Des entreprises gay friendly?

L’inclusion de l’orientation sexuelle comme un des principes de l’égalité a été favorisée, d’après les personnes interviewées, par la pression des groupes et des syndicats LGB depuis les années 80 et par les développements législatifs et politiques après l’élection du nouveau gouvernement travailliste en 1997. De leur côté, les entreprises et organisations du secteur privé ont, elles aussi, mis en place des démarches d’égalité, de diversité et d’inclusion de l’orientation sexuelle influencées par leurs propres objectifs. Des campagnes au travail mettant l’accent sur l’inclusion, la sécurité de l’emploi, la sponsorisation d’évènements de LGB extérieurs à l’entreprise ou l’établissement de groupes et de réseaux de LGB auraient favorisé l’intégration de l’équité et de la diversité au sein des entreprises.

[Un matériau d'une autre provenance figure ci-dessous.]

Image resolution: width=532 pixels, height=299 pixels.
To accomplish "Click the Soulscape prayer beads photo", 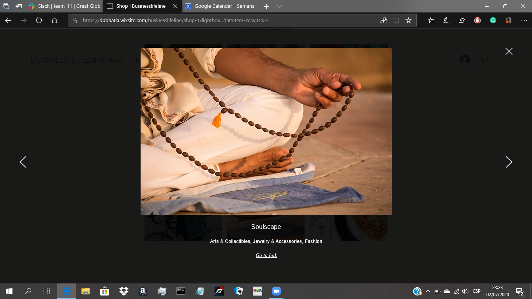I will (x=266, y=131).
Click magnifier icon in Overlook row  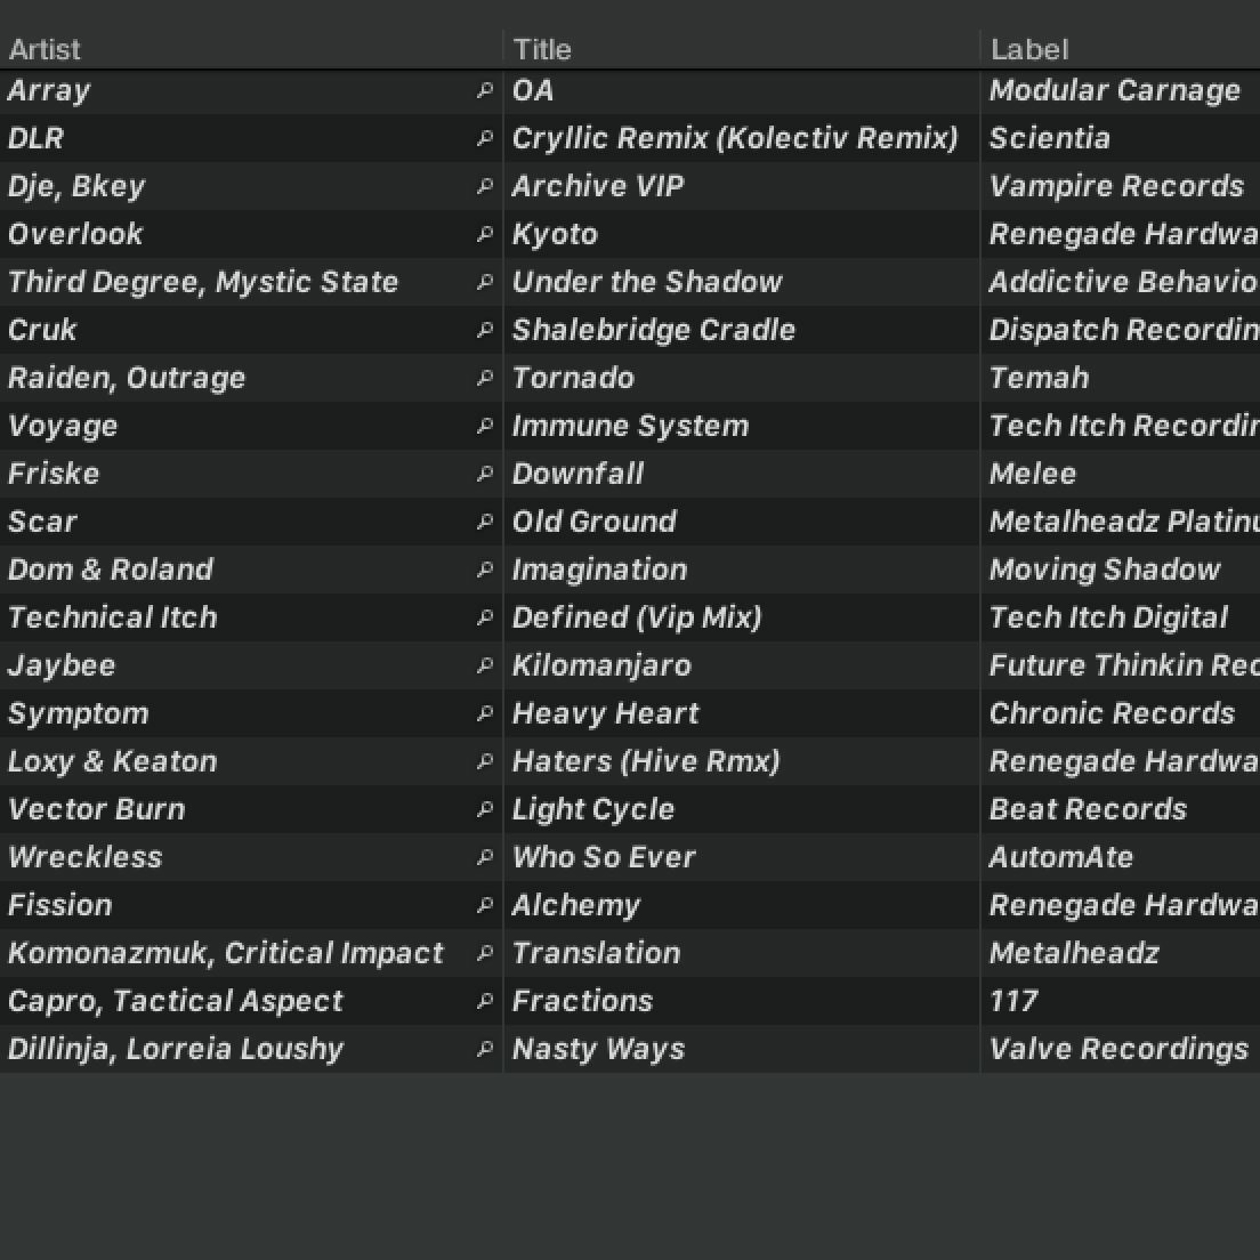[x=485, y=233]
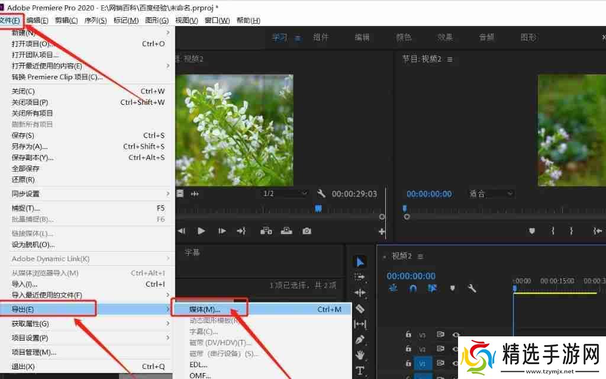Select the Selection tool in timeline toolbar

pos(360,261)
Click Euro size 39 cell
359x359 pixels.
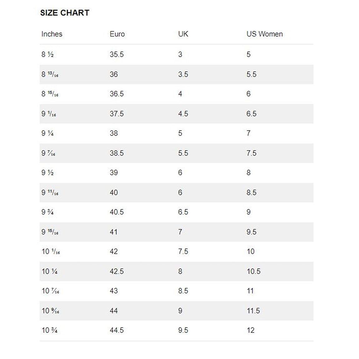[x=114, y=173]

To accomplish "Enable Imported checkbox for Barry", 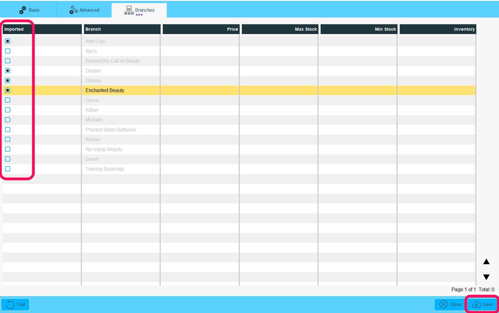I will tap(8, 51).
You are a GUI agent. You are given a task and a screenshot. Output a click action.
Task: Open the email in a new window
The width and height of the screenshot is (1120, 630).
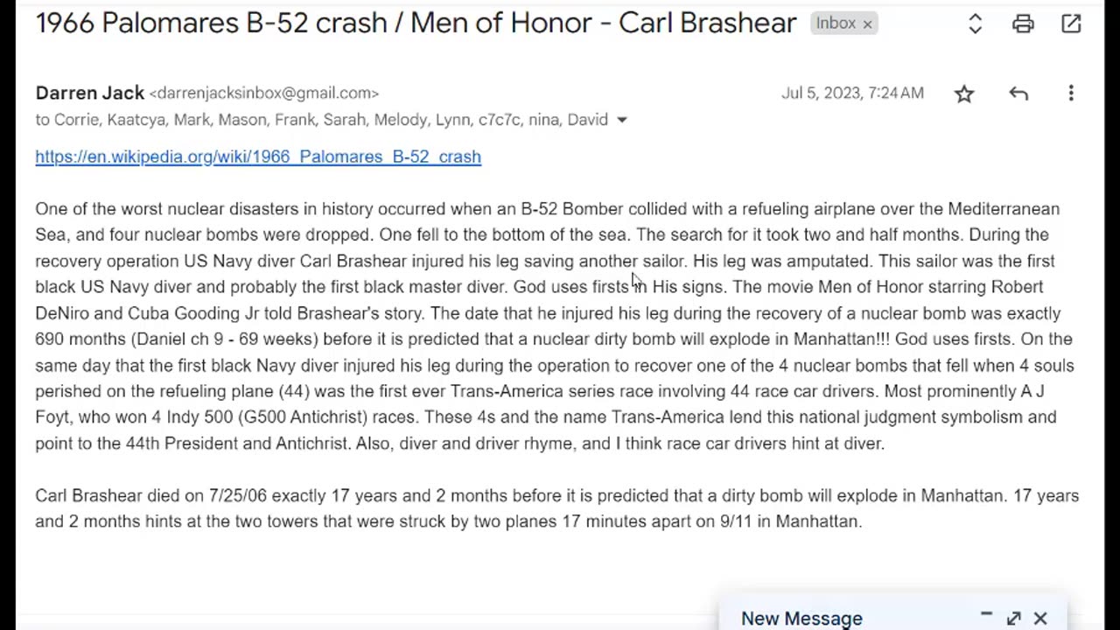[1071, 25]
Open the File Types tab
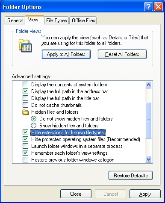The height and width of the screenshot is (203, 165). (56, 21)
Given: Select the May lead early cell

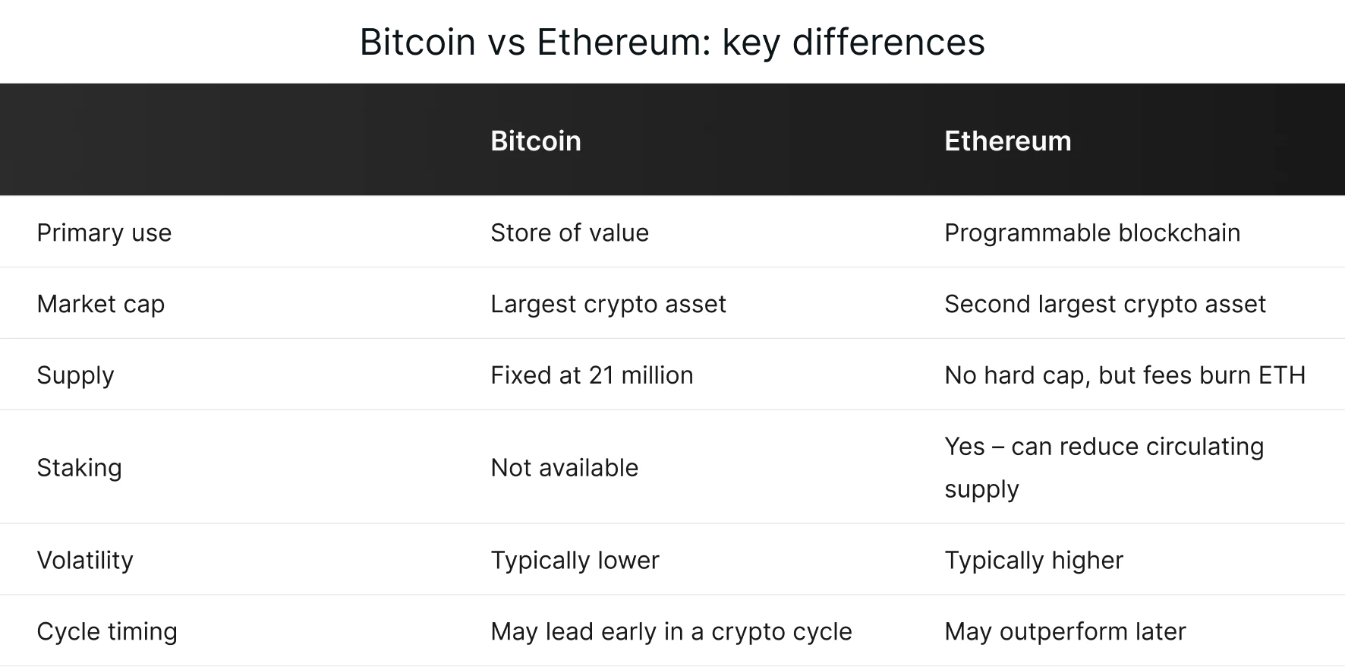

« Coming out » au travail: dire ou ne pas dire

Un peu plus de la moitié (57,8%) des salariés LGB ont déclaré avoir révélé leur orientation sexuelle au travail, 33,8% ne l’ont révélé qu’à quelques personnes et 8,4% ne l’ont révélé qu’à très peu de gens voire à personne. Ils disent être très sélectifs sur les personnes à qui ils révèlent leur orientation sexuelle et , par exemple, ne la révèlent pas aux clients ni aux stagiaires.
Ce sont les jeunes, entre 16 et 22 ans, qui ont le plus de mal à révéler leur orientation sexuelle au travail. Beaucoup traînent derrière eux des années de harcèlement et de discrimination subies à l’école et à l’université, évènements qui ont affecté leur propre image, leur confiance et leurs études.

 

Le fait de révéler son orientation sexuelle est un moyen permettant d’atteindre un certain bien-être au travail, de promouvoir l’ouverture, et l’interaction entre les personnes ou encore d’améliorer la productivité des travailleurs. A cette fin, les répondants ont identifié des initiatives qui pourraient marquer une différence comme l’utilisation de l’intranet pour communiquer sur les politiques et les pratiques, pour promouvoir les avantages liés à l’égalité des sexes, pour utiliser la présence de modèles LGB seniors, pour procurer de meilleures ressources aux groupes et réseaux de LGB. Sans parler d’un marketing dirigé vers les clients LGB et une publicité de recrutement ciblée. Ils ont aussi fait part de leur point de vue sur la manière dont ils aimeraient être traités au travail : une approche centrée davantage sur la personne que sur la sexualité, qui évite les stéréotypes, qui favorise un traitement égal et non pas différent ainsi qu’une compréhension des diverses sexualités.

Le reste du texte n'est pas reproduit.